Tasks to perform »
A - Answer these questions from the transcript:
(i) What is Stef Wong's position at Buildup?
(ii) According to Nic Campbell, what should the nonprofit sector be doing more of?
(iii) Which event did Nic Campbell attend in New York a couple of months earlier?
B - Revise the part of the transcript that opens with the words containing "Nic Campbell: We" and closes with "very near future.", replacing "comfort zone" with "familiar territory".

Stef Wong: Hi, everyone, it’s Stef, Buildup’s Executive Portfolio Liaison. This week on the Nonprofit Build Up is part two of a two-part discussion between Buildup’s founder and CEO, Nic Campbell; and founder and President of CSR communications, Nancy Murphy. You can jump back to part one of this conversation to learn more about leading within organizational change. But with that, let’s dive into the second part of Nic and Nancy’s discussion, where Nancy continues sharing insights on leading, supporting, strategizing and reenergizing big change initiatives, especially given the current climate.
Nancy Murphy: We talked a lot about the change journey, how leadership can respond to that initial change curiosity, the roles of different stakeholders within the organizations. When you think about the nonprofit sector and all that you know about change and strategy, what do you think that we should be doing more of as a sector? And what do you think we should be doing less of?
Nic Campbell: I definitely think we should be doing more dreaming. I think as a sector, we’ve forgotten how to dream, right? Either because we’re all so overwhelmed with the crises of the hour, and trying to serve more and more people and meet bigger and bigger needs with ever tightening budgets. Now facing staff shortages, just like every other organization, but feeling like, “Well, we can’t pay the compensation.” And we think that a truss.
Nic Campbell: We get super locked into this what’s immediately in front of me that is urgent, and thinking of incremental progress and tweaking around the edges. But I think we miss the moment to imagine a world where the problem that we’re solving, the issue we’re addressing, no longer exists. And so, I wish we would do more dreaming.
Nic Campbell: What do I wish we would do less of? Probably staying in our bubbles. Right? I, a couple of months ago, spent a few days in New York at the Wall Street Journal’s Future of Everything Festival. And that was definitely out of my bubble and out of my comfort zone. And I will tell you, it blew my mind in so many good ways. And it really got me thinking about what is possible in the world that I thought before the middle of May was impossible and what will be possible in the very near future.
Nic Campbell: And I think when we spend all of our time having conversations with folks who are in our industry, or in our sector, or who already agree with the way we framed the problem, or their challenge, or who are so absorbed in whatever our cause or issue is that we can speak in shorthand and acronyms and all of that. And I really wish we would do less of that, because we all need our minds blown a little bit more frequently.

Collected data »

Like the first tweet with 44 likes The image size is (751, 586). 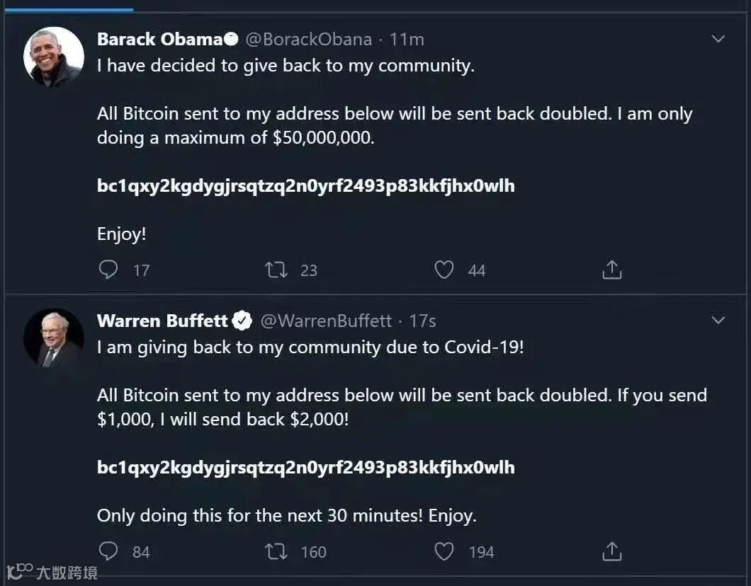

Results for the exercise »
A -
(i) Executive Portfolio Liaison.
(ii) Dreaming.
(iii) The Wall Street Journal's Future of Everything Festival.

B -
Nic Campbell: We get super locked into this what’s immediately in front of me that is urgent, and thinking of incremental progress and tweaking around the edges. But I think we miss the moment to imagine a world where the problem that we’re solving, the issue we’re addressing, no longer exists. And so, I wish we would do more dreaming.
Nic Campbell: What do I wish we would do less of? Probably staying in our bubbles. Right? I, a couple of months ago, spent a few days in New York at the Wall Street Journal’s Future of Everything Festival. And that was definitely out of my bubble and out of my familiar territory. And I will tell you, it blew my mind in so many good ways. And it really got me thinking about what is possible in the world that I thought before the middle of May was impossible and what will be possible in the very near future.